INTERVENTIONS: Eighteen participants were randomized to receive intralesional botulinum toxin A (5 U per 1 cm2) or equivalent volumes of intralesional saline placebo.

MAIN OUTCOMES AND MEASURES: The primary outcomes were the differences in average lesional pain assessed by the Brief Pain Inventory and visual analog scale before and after ice provocation over a 4-week period.

RESULTS: No significant difference in average lesional pain was observed between the study arms. Decreased pain was reported in the botulinum toxin vs placebo arms by visual analog scale scores before ice provocation (median, 0.00; range, -3.30 to 0.70 for botulinum toxin and median, 0.40; range, -1.30 to 1.50 for placebo; P = .06); however, this finding was nonsignificant. No significant difference was observed in change in pain after ice provocation. A significant difference was seen between the arms in skin-related quality of life by total Dermatology Life Quality Index (median, -4.00; range, -8.00 to 2.00 for botulinum toxin and median, 0.00; range, -1.00 to 4.00 for placebo; P = .007) and with the specific skin pain-related question on the Dermatology Life Quality Index (median, -1.00; range, -2.00 to 1.00 for botulinum toxin and median, 0.00; range, -1.00 to 0.00 for placebo; P = .048).
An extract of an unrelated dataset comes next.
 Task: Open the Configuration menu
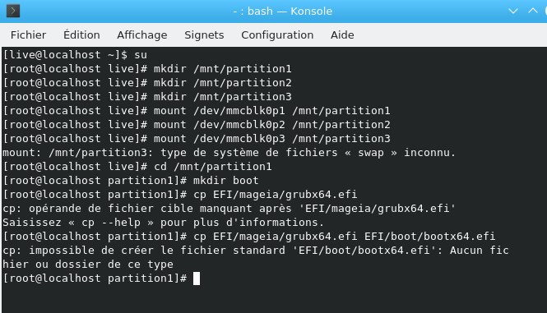pos(277,35)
No significant difference was found in pain as ascertained by Patient Global Impression of Change at week 4. No serious adverse events related to botulinum toxin use were observed.

CONCLUSIONS AND RELEVANCE: The use of botulinum toxin to treat painful cutaneous leiomyomas was associated with improved quality of life and with a trend toward improved pain at rest.

TRIAL REGISTRATION: clinicaltrials.gov Identifier: NCT00971620.